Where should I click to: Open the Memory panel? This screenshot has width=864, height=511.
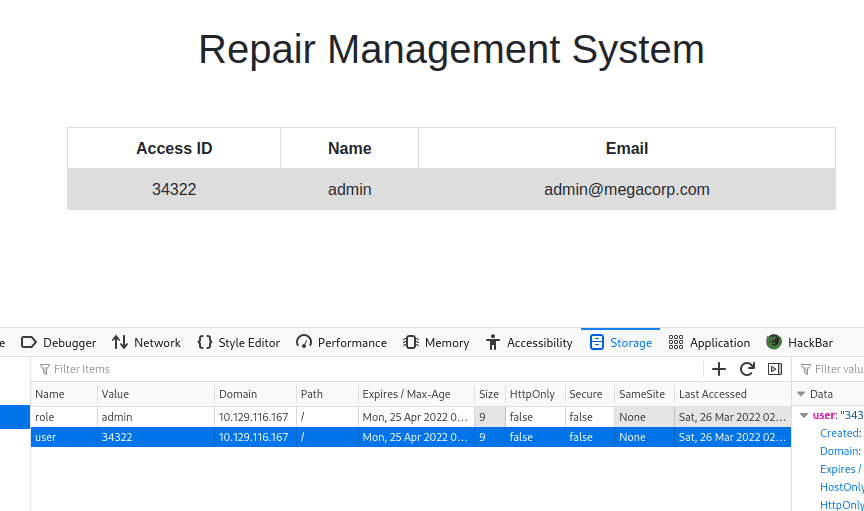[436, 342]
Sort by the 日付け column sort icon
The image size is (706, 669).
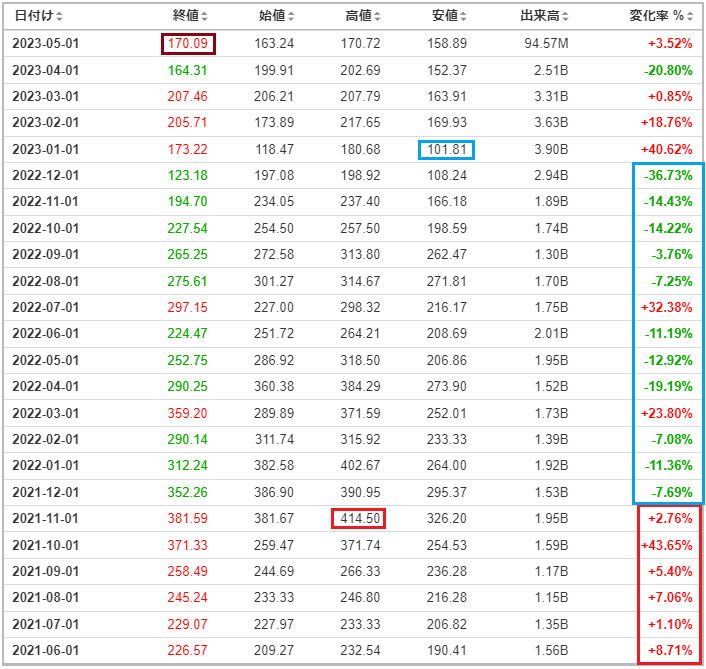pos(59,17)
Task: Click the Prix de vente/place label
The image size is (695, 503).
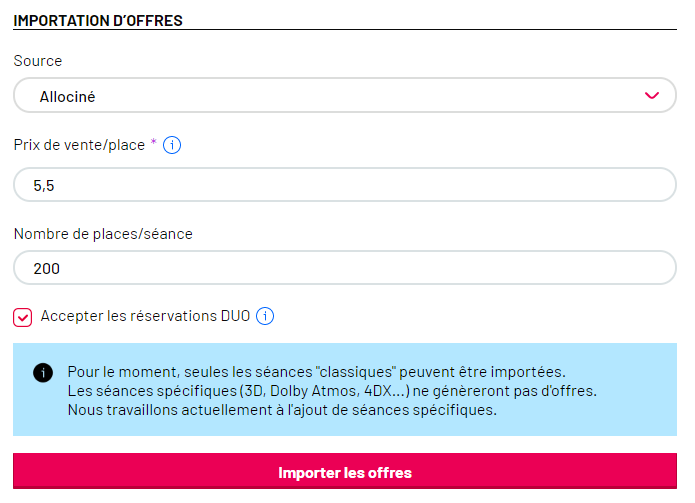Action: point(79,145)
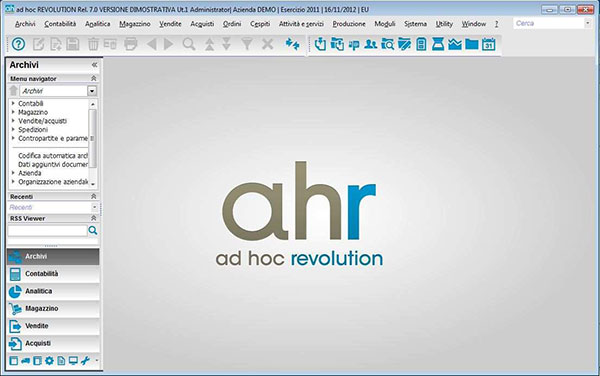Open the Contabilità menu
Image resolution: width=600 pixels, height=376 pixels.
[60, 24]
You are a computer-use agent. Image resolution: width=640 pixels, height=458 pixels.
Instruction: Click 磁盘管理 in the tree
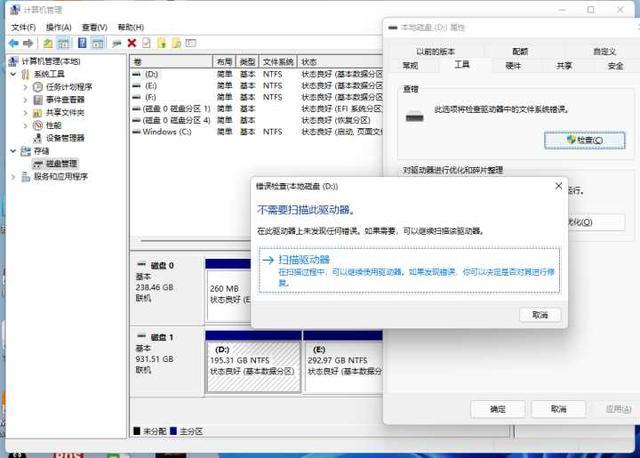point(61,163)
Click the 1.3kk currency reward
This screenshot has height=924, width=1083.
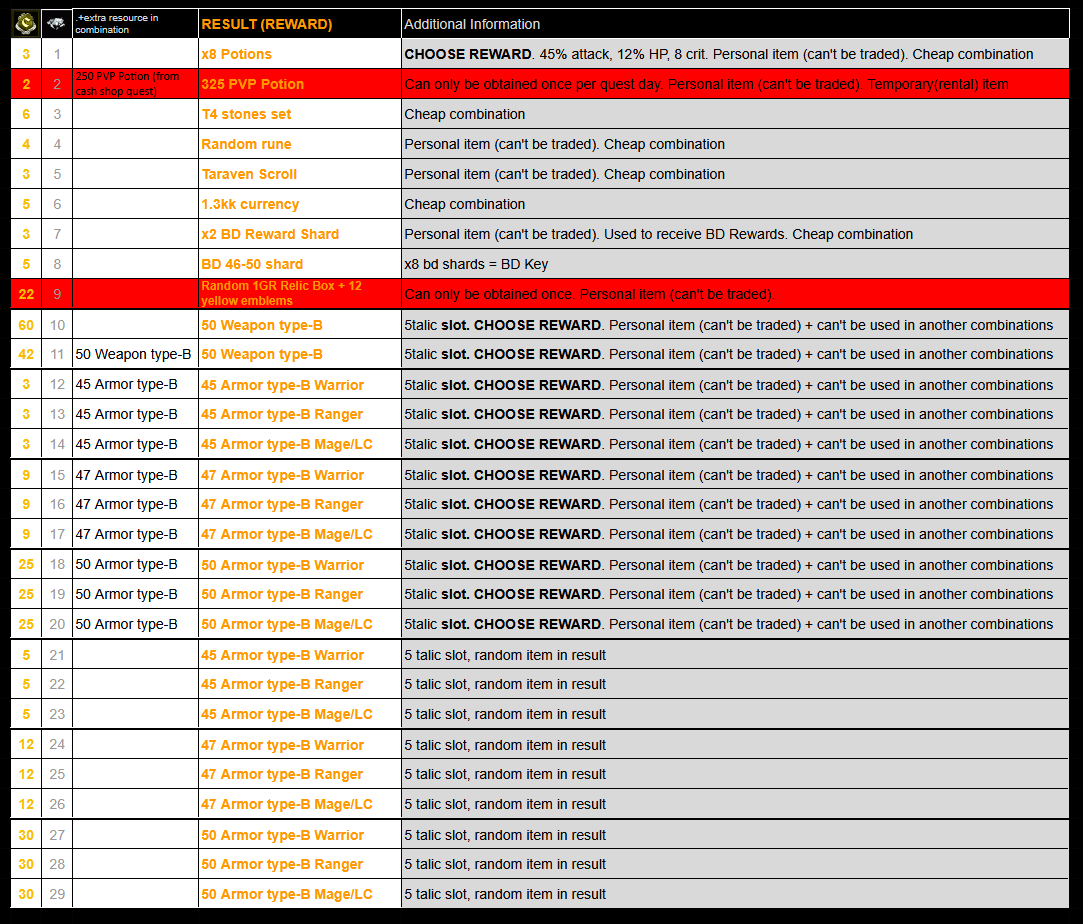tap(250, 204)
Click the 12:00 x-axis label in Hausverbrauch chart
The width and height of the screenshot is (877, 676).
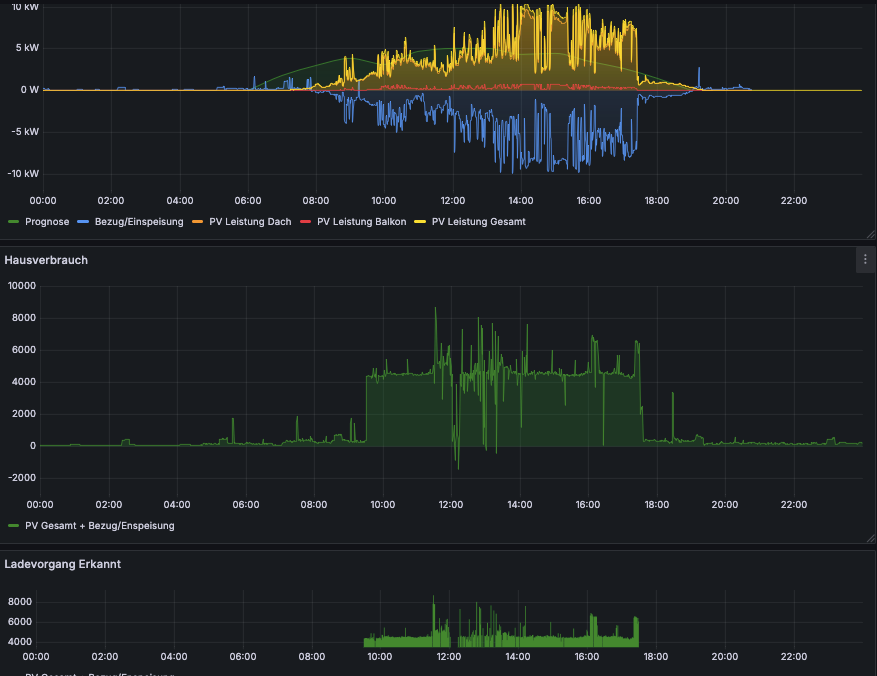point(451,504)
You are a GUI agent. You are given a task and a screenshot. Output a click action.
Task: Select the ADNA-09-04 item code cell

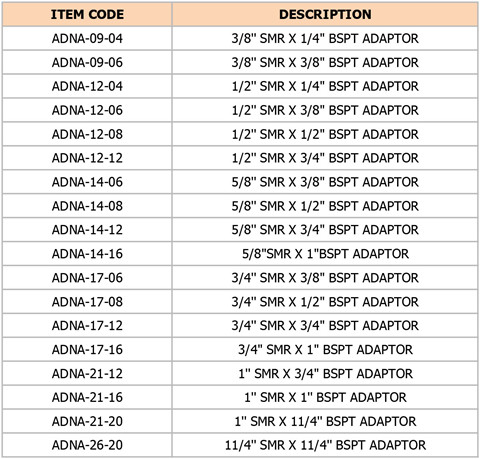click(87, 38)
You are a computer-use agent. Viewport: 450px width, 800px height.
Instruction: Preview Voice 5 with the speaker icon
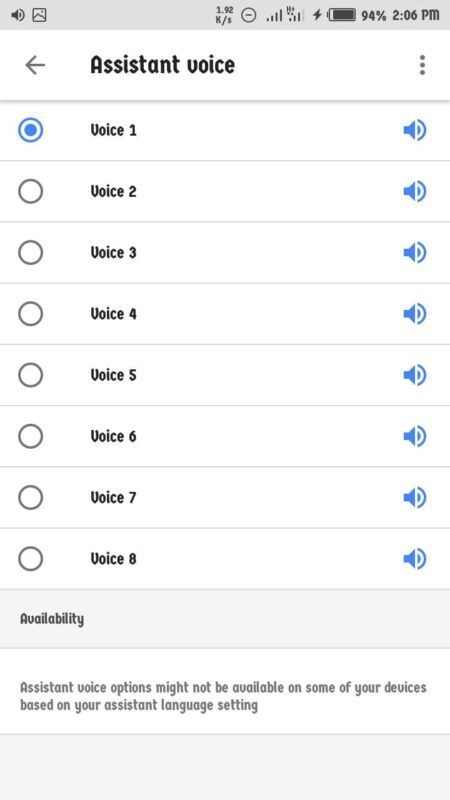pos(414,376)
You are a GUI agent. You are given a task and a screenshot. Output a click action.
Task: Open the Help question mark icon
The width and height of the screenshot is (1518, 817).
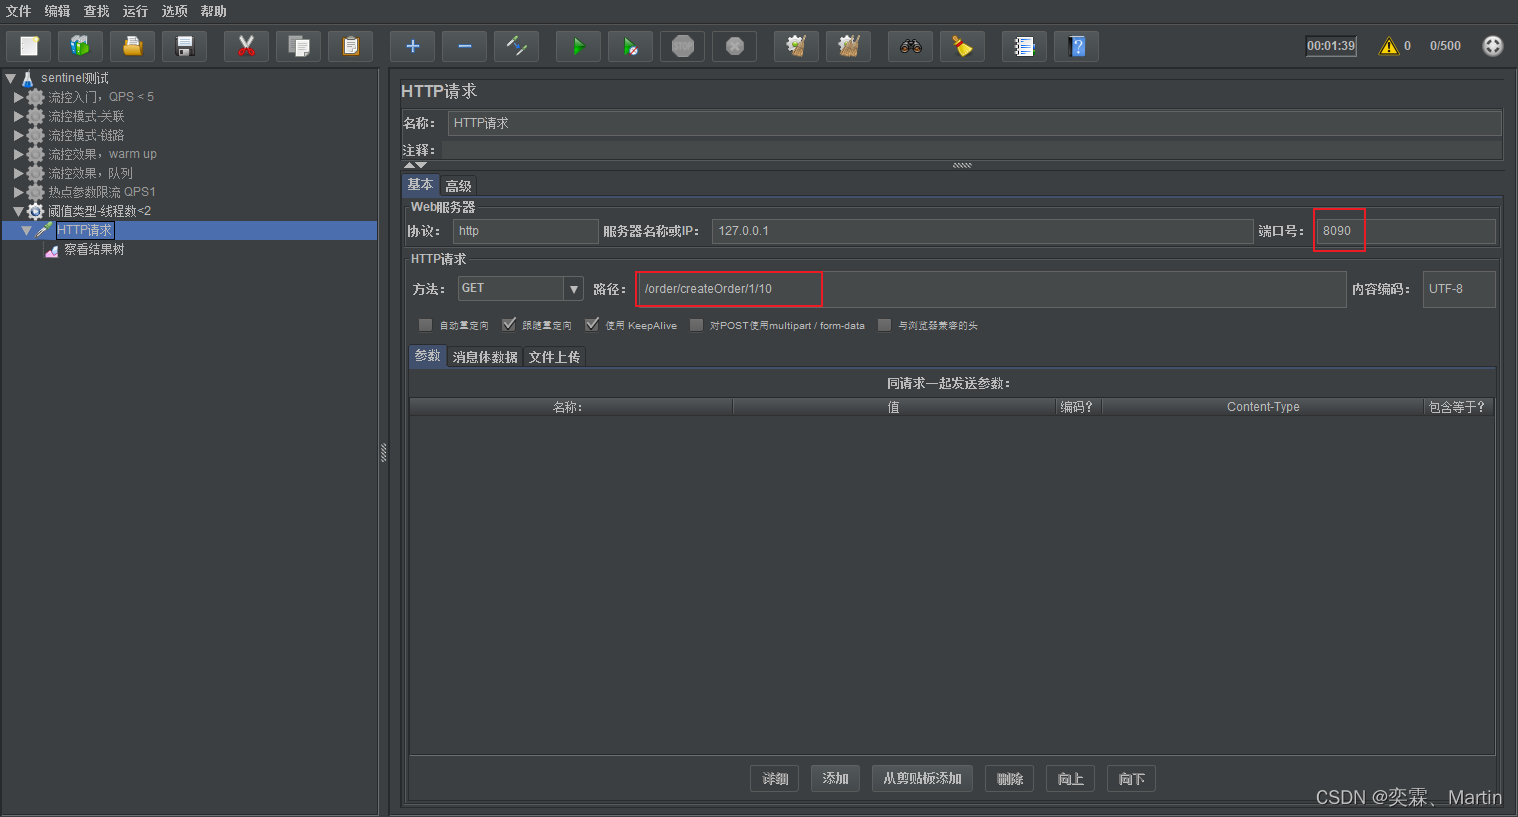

= = = =

Exercise description. Check every line of the records above for the string "agent". Copy those that hold it.

Solution.
You are a computer-use agent. Image resolution: width=640 pixels, height=458 pixels.
You are a GUI agent. You are given a task and a screenshot. Output a click action.
You are a computer-use agent. Viewport: 450px width, 800px height.
You are a GUI agent. You are given a task and a screenshot. Output a click action.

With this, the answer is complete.